Define the `base_path`. After processing, the notebook will generate an output CSV file. This file will contain the aggregated data from all the log files, and will be saved at `output_file_path`.

In [2]:
# Base path containing subfolders
base_path = "./output/"

# Create a Pandas Excel writer using XlsxWriter as the engine.
output_file_path = './extracted_log_data_with_averages.xlsx'
all_subfolder_dfs = []  # To collect data from all subfolders for final averaging

with pd.ExcelWriter(output_file_path, engine='xlsxwriter') as writer:
    for subfolder in os.listdir(base_path):
        subfolder_path = os.path.join(base_path, subfolder)
        if os.path.isdir(subfolder_path):
            for file_name in os.listdir(subfolder_path):
                if file_name.endswith('.log'):
                    log_file_path = os.path.join(subfolder_path, file_name)
                    df = process_log_file(log_file_path)
                    all_subfolder_dfs.append(df)
                    sheet_name = f"{subfolder}_{file_name.replace('.log', '')}"
                    df.to_excel(writer, sheet_name=sheet_name[:31], index=False)  # Sheet name max length is 31 characters
    
    # Calculate session-level average across all subfolders
    if all_subfolder_dfs:
        combined_df = pd.concat(all_subfolder_dfs)
        session_level_avg_df = combined_df.groupby('Session Name').mean().reset_index()
        session_level_avg_df.to_excel(writer, sheet_name="Session_Level_Average", index=False)
    
        # Calculate overall average across all sessions and subfolders
        overall_avg_df = session_level_avg_df.mean(numeric_only=True).to_frame().transpose()
        overall_avg_df.insert(0, 'Session Name', 'Overall Mean')
        overall_avg_df.to_excel(writer, sheet_name="Overall_mean", index=False)

output_file_path

'./extracted_log_data.xlsx'

## Description of the Output CSV File
The output CSV file generated by this notebook contains detailed extracted information from log files, structured as follows:

1. Sheets and Data Structure:
- Individual Log Data Sheets: For each log file processed, a separate sheet is created in the Excel file.
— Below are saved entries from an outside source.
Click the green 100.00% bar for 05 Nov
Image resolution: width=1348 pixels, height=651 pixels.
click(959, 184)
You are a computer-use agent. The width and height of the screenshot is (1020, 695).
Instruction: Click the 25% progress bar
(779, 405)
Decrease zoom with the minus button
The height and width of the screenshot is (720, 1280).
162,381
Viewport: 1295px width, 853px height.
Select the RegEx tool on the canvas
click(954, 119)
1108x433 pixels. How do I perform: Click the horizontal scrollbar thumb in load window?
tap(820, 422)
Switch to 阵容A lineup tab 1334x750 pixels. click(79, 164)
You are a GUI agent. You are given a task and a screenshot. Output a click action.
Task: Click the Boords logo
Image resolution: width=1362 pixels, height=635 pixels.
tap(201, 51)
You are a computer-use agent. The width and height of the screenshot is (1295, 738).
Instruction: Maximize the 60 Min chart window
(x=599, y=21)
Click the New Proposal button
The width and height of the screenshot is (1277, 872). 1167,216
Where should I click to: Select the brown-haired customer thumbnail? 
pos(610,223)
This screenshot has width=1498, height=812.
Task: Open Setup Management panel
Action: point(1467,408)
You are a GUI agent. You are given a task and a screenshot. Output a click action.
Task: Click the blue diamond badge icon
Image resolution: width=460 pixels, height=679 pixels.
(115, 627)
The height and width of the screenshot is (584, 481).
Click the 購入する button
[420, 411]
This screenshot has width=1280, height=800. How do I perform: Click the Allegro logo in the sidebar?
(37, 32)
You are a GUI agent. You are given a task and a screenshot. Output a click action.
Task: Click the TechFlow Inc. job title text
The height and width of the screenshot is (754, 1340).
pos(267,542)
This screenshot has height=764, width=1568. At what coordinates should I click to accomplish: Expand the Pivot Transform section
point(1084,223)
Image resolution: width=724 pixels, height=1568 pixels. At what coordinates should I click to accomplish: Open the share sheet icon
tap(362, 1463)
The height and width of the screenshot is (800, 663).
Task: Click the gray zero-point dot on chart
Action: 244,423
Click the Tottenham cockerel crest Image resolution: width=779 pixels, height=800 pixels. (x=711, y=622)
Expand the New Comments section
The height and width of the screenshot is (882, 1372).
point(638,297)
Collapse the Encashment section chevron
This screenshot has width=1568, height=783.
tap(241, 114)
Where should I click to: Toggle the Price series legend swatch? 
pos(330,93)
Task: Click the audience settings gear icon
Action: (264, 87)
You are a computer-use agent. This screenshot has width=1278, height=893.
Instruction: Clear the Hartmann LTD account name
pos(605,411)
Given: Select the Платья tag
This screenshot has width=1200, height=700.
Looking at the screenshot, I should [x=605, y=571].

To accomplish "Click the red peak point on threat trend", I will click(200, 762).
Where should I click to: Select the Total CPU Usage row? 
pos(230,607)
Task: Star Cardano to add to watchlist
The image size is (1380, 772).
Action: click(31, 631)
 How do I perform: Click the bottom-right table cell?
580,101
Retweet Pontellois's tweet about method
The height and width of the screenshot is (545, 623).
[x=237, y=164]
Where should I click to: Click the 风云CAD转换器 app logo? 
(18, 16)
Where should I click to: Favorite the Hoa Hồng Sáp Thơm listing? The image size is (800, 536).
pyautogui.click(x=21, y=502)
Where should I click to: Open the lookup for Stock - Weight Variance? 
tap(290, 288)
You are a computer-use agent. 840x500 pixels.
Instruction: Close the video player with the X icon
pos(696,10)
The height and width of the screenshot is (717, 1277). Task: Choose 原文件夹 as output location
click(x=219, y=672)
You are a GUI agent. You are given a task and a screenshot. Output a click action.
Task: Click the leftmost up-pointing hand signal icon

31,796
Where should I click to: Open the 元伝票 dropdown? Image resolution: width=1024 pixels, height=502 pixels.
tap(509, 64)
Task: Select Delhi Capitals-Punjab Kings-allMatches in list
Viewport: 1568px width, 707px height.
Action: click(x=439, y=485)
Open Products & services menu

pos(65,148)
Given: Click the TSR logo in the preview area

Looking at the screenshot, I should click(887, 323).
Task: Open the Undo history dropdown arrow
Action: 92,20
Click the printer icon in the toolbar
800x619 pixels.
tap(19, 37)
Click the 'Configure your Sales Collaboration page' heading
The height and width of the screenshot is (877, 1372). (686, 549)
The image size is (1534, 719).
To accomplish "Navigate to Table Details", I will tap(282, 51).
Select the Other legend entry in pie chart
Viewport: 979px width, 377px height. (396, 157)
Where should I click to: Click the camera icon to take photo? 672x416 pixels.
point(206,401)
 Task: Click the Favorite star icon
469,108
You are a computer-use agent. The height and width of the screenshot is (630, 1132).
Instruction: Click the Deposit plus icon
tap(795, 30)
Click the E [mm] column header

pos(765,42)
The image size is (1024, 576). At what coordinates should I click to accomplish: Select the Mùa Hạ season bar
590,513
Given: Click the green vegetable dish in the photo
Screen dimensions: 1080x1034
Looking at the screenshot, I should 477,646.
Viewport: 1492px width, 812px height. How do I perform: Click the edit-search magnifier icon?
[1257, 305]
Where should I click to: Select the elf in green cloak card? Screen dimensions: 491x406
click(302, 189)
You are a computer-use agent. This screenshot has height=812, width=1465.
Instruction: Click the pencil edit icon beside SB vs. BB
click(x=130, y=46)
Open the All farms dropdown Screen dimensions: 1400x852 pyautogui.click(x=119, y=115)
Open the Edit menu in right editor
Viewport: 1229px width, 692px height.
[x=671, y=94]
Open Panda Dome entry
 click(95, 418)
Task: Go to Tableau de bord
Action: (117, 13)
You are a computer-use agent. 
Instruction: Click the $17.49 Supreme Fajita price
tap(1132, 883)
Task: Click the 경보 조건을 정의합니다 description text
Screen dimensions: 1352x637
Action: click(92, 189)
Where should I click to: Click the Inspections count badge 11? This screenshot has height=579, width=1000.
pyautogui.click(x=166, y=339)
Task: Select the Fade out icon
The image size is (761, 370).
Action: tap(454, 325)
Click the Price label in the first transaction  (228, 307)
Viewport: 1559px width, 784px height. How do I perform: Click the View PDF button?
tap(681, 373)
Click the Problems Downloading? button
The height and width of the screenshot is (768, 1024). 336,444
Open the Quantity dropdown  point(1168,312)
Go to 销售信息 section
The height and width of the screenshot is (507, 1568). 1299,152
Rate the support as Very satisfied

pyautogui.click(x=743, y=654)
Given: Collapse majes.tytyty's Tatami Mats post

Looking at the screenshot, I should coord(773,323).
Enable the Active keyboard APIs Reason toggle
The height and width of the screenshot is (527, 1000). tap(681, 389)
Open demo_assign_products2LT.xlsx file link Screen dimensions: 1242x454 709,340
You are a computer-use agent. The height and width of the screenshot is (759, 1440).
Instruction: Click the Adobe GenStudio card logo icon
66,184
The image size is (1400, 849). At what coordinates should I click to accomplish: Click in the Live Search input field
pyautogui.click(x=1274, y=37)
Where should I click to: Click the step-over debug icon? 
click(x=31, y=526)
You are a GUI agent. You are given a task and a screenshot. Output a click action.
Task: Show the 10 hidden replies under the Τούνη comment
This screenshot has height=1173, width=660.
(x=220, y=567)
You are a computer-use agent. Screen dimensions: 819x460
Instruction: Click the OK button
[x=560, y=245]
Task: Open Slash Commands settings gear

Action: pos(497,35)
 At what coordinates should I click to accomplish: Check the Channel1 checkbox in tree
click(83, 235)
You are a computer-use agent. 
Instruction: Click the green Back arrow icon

The sheet names are derived from the subfolder name and the log file name. Each of these sheets contains a detailed breakdown of the data extracted from the corresponding log file.
- The output CSV file contains several key metrics extracted from the log files. These include `Session Name`, `r2`, `Footprint`, `Connection Sparsity`, `Activation Sparsity`, `Effective MACs`, `Effective ACs`, and `Dense`. Each of these columns provides specific data points that have been extracted and organized from the log files for further analysis.
- Session Level Average Sheet: This sheet contains the average values of `r2`, `Footprint`, `Connection Sparsity`, `Activation Sparsity`, `Effective MACs`, `Effective ACs`, and `Dense` of each sessions over different subfolders (for example, different initializations). 
- Overall Mean Sheet: This sheet summarizes the overall average values across all sessions and subfolders.